C. BAC End Sequencing

16. Use 10 ul of the digested DNA sample for each sequencing reaction (ABI PRISMTM Dye Terminator Cycle Sequencing Ready Reaction Kit). Add 3.2 pmol of primer and 8 ul of sequencing kit stock for each 20 ul reaction.
17. Begin thermal cycling (Peltier Thermal Cycler, MJ Research Inc.): 96 C for 1 minute, followed by 30 cycles of 96C for 20 seconds, 50 C for 5 seconds and 60 C for 4 minutes.
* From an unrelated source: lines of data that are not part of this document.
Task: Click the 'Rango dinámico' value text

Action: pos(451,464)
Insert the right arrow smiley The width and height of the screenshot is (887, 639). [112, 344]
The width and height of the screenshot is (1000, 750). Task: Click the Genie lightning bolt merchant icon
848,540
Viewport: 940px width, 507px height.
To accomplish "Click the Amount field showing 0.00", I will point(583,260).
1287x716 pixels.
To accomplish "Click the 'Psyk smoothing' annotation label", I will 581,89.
Hold at 4 C.
18. Transfer each 20 ul reaction to a 1.5 ml microfuge tube, and add 2 ul 3 M NaoAc pH5.2 and 50 ul 100% ethanol, Mix by vortexing and incubate on ice for 10 minutes.
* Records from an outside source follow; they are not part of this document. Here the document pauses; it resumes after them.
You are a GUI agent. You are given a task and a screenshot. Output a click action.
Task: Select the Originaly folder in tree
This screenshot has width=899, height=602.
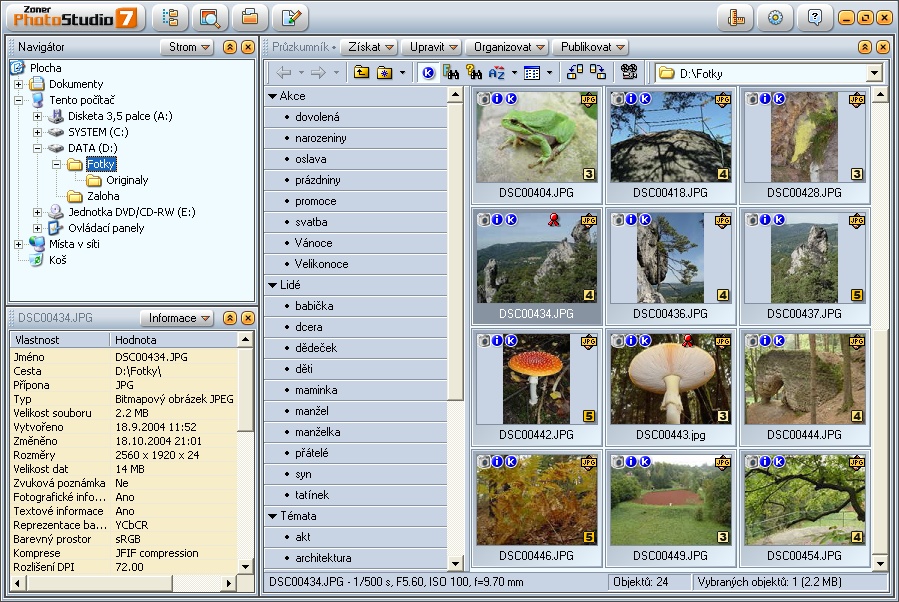126,181
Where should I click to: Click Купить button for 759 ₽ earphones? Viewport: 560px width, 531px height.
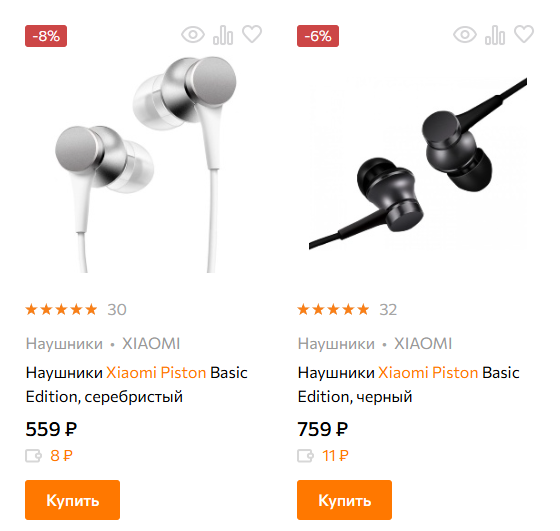coord(344,500)
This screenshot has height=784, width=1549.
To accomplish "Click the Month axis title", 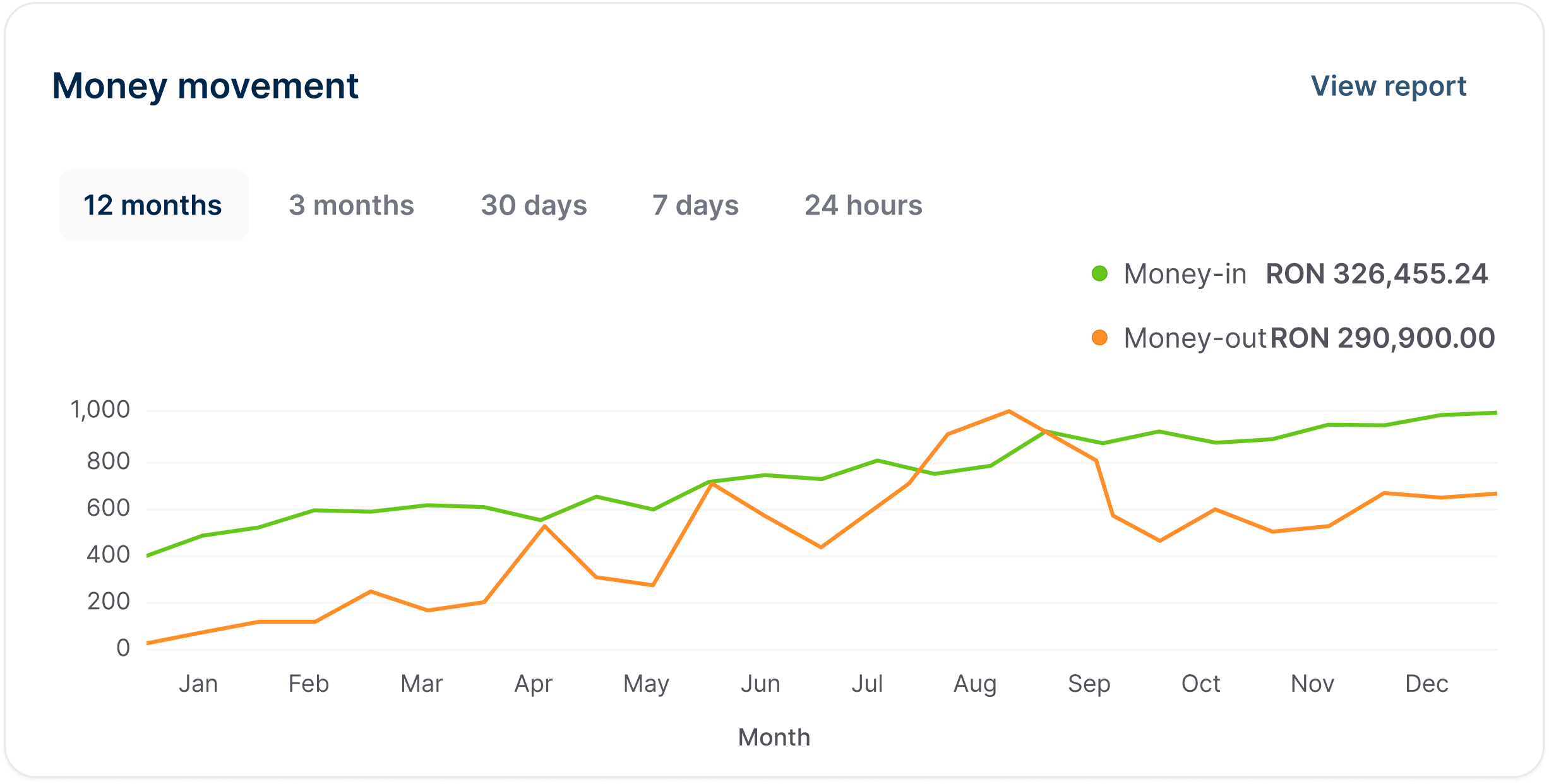I will 774,737.
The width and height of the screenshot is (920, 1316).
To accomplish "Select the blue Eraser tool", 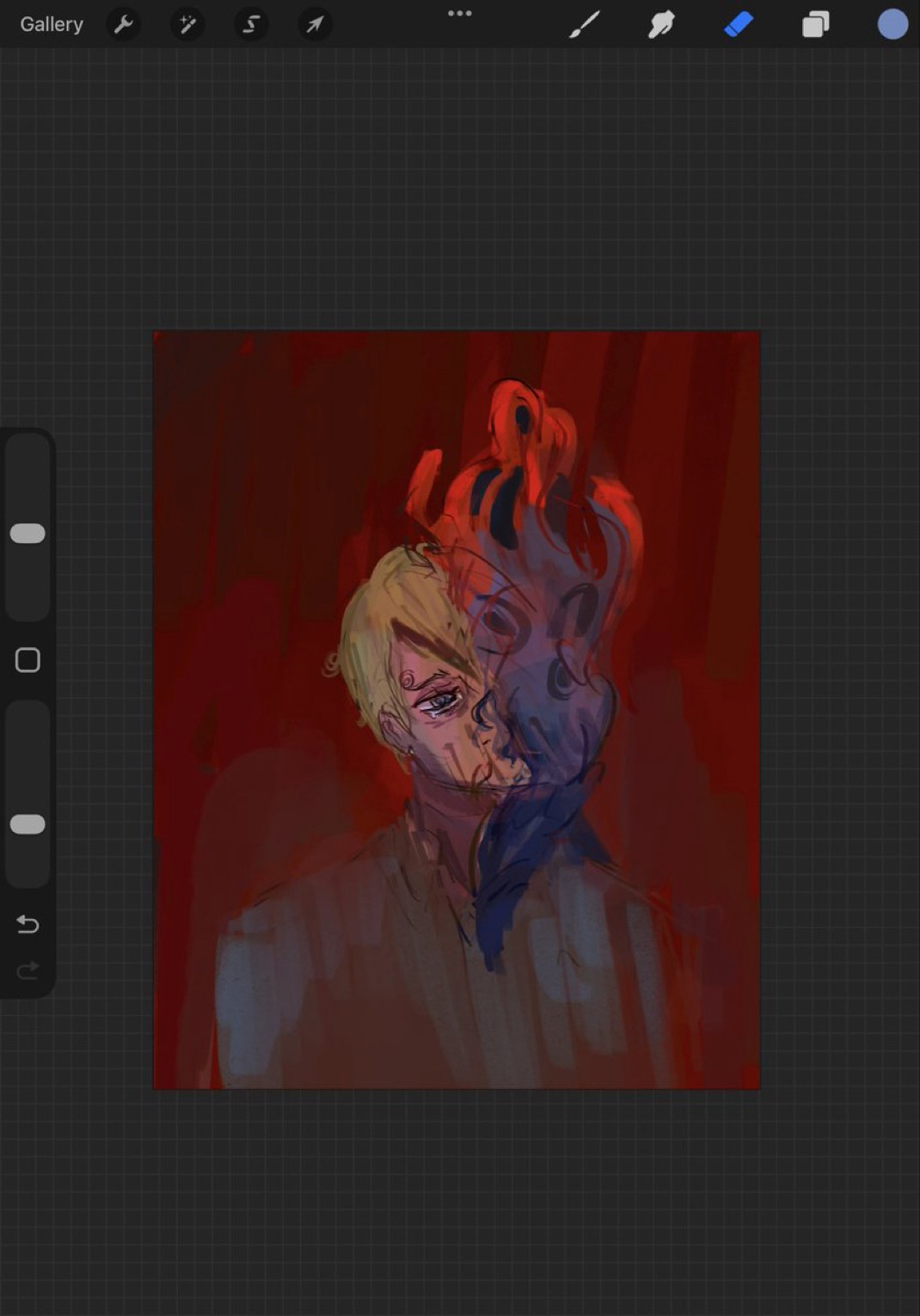I will [x=739, y=24].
19. Centrifuge at top speed for 20 minutes, then carefully aspirate all of the liquid from the pellets.
20. Wash each pellet once with 250-300 ul 70% ethanol, centrifuge for 5 minutes, carefully aspirate the ethanol and air dry the pellets.
21. Resuspend each pellet in 2.5 ul of loading buffer (5:1 ratio of formamide:25 mM EDTA/50 mg/ml dextran blue).
22. Denature the samples for 3 minutes at 94 C, centrifuge briefly, then incubate on ice until ready to load.
23. Load 2 ul sample/well on ABI Prism 377.

Notes:
1. The quantity of BAC DNA isolated from 3 ml of overnight culture is sufficient for two sequencing reactions. BAC DNA from 5 ml of overnight culture results in stronger sequencing signals.
2. If EcoRV digestion produces truncated sequences (due to an EcoRV site close to the end of the BAC clone), another restriction enzyme not present in the BAC MCS can be substituted. Alternatively, the BAC DNA can be mechanically sheared or fragmented by acid hydrolysis.
3. Glassmilk can be can also be prepared following reference, or is commercially available (GENECLEAN III KIT, BIO101, Cat #1001-600).
4. Of the various primers tested, M13(-20) 5'-GTAAAACGACGGCCAGT-3' (on the T7 side) and M13reverse 5'-AGCGGATAACAATTTCACACAGG-3' (on the Sp6 side) give consistently good results.
5. Glycogen can be added (to a final concentration of 1 ug/ml) as an inert carrier of DNA when precipitating very low quantities of DNA.